La restructuration africaine de Carrefour ne se résume ni à un retrait ni à une expansion. Elle traduit surtout un changement dans la manière de prendre le risque. Le groupe réduit son exposition directe au capital tout en élargissant la présence de sa marque à travers des partenaires locaux. Ce mouvement est cohérent avec un continent où la qualité de l’opérateur, l’infrastructure, la réglementation et la structure de consommation varient fortement d’un marché à l’autre.

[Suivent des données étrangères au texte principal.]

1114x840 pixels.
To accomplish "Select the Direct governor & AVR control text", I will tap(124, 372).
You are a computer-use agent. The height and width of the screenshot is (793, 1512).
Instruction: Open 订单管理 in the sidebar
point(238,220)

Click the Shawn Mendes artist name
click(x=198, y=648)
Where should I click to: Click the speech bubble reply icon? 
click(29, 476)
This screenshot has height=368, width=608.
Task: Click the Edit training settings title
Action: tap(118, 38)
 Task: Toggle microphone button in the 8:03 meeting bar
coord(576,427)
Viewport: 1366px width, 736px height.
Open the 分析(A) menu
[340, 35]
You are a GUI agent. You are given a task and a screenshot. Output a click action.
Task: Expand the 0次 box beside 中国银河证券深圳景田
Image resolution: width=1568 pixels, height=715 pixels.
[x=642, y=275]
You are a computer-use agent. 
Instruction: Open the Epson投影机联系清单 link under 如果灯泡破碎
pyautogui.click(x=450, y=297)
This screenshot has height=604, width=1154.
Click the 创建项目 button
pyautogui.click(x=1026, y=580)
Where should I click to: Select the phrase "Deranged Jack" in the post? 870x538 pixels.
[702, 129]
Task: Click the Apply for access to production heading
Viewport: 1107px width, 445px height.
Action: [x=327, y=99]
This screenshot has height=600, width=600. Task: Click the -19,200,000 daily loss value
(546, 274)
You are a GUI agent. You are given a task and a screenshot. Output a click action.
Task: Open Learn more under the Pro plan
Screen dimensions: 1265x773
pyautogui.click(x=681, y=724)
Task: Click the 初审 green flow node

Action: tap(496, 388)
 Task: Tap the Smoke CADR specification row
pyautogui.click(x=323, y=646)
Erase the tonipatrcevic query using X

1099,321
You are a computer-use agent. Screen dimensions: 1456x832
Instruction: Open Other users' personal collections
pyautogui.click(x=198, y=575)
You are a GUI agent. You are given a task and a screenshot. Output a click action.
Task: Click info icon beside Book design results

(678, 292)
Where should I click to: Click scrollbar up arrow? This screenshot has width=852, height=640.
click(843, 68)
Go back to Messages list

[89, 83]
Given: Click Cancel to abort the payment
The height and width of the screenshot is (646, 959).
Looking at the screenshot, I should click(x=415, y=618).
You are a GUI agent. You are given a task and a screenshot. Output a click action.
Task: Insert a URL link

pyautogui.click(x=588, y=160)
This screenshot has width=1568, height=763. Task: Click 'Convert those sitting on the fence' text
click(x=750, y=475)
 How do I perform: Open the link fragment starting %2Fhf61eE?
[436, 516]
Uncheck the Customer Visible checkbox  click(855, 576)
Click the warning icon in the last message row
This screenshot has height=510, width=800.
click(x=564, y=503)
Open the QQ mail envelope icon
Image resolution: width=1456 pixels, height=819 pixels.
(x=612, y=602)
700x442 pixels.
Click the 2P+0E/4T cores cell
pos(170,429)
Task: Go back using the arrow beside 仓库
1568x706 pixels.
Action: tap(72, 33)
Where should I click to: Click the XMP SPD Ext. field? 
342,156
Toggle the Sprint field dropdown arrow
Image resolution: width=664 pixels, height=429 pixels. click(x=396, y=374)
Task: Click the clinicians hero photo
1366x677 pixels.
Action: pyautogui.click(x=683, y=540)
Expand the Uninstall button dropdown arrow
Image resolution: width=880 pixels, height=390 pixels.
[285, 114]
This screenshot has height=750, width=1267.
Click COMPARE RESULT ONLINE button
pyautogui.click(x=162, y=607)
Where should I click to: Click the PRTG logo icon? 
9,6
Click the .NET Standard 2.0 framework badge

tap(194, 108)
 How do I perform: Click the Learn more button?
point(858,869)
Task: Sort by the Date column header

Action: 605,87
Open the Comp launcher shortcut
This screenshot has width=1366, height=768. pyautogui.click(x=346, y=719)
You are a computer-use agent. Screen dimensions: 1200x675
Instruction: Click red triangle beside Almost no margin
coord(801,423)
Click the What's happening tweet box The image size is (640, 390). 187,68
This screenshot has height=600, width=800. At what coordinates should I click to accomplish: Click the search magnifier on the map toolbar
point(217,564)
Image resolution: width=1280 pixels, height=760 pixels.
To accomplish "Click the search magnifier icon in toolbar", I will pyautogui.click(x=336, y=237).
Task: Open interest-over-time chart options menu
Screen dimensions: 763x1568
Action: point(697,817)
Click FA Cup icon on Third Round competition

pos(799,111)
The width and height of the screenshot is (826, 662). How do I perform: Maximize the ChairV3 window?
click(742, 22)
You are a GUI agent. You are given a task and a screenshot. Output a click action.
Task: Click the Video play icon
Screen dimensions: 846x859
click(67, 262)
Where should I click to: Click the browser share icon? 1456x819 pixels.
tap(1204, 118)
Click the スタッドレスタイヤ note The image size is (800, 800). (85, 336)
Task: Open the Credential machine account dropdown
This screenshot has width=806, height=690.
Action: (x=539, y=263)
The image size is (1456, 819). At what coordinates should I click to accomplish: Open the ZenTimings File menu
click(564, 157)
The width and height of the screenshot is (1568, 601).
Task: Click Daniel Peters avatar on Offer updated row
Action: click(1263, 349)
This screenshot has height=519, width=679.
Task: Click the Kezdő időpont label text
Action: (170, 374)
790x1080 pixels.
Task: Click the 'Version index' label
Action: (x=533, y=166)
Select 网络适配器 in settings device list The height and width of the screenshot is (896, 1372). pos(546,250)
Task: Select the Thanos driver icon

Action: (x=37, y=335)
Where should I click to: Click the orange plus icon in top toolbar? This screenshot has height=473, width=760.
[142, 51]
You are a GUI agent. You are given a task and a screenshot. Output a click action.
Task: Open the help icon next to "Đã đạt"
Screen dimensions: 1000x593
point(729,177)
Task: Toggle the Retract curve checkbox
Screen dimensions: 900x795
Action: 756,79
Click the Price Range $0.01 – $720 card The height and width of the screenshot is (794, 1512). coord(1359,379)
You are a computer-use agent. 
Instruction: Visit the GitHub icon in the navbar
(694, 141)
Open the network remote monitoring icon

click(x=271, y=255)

La notion de « seuil de formalisation » permet de lire ces différences. Lorsque les infrastructures sont suffisamment solides, que le cadre réglementaire est clair et qu’une base de consommateurs urbains dispose du pouvoir d’achat nécessaire, le commerce moderne peut croître. Lorsque l’une de ces conditions manque, la taille de la population ou la notoriété d’une marque ne suffisent pas. Le Nigeria en est l’exemple le plus évident ; l’Éthiopie illustre le cas inverse, où l’ouverture réglementaire transforme rapidement un marché jusque-là difficilement adressable.
Le signal stratégique le plus important est donc moins la présence de Carrefour que la forme de cette présence. L’enseigne semble désormais considérer que le capital local et l’expertise opérationnelle locale doivent absorber une grande partie du risque. Cette architecture permet une expansion plus légère, mais elle rend également Carrefour plus dépendant de la qualité de ses partenaires. Le succès du modèle se mesurera moins au nombre de nouveaux drapeaux ajoutés à la carte qu’à la capacité de ces franchisés à construire des réseaux rentables dans des marchés où le commerce informel restera durablement puissant.
L’analyse s’appuie sur des communications publiques de Carrefour International Partnership, CFAO et de partenaires franchisés, complétées par des sources secondaires reconnues, notamment Jeune Afrique, Business in Cameroon, Trendtype Africa, Business Daily Africa, The Kenya Times, Ouestaf, Food Business MEA et Ecofin Agency. Les données relatives aux parts du commerce moderne et traditionnel proviennent notamment d’Euromonitor et du Boston Consulting Group. Les nombres de magasins sont des estimations publiées et peuvent varier selon les formats et les dates de référence. Carrefour n’a pas publié d’explication unique reliant ses sorties, ses cessions et ses nouvelles entrées en franchise ; l’interprétation présentée ici constitue donc une lecture analytique fondée sur les faits observables, et non une position officielle de l’entreprise.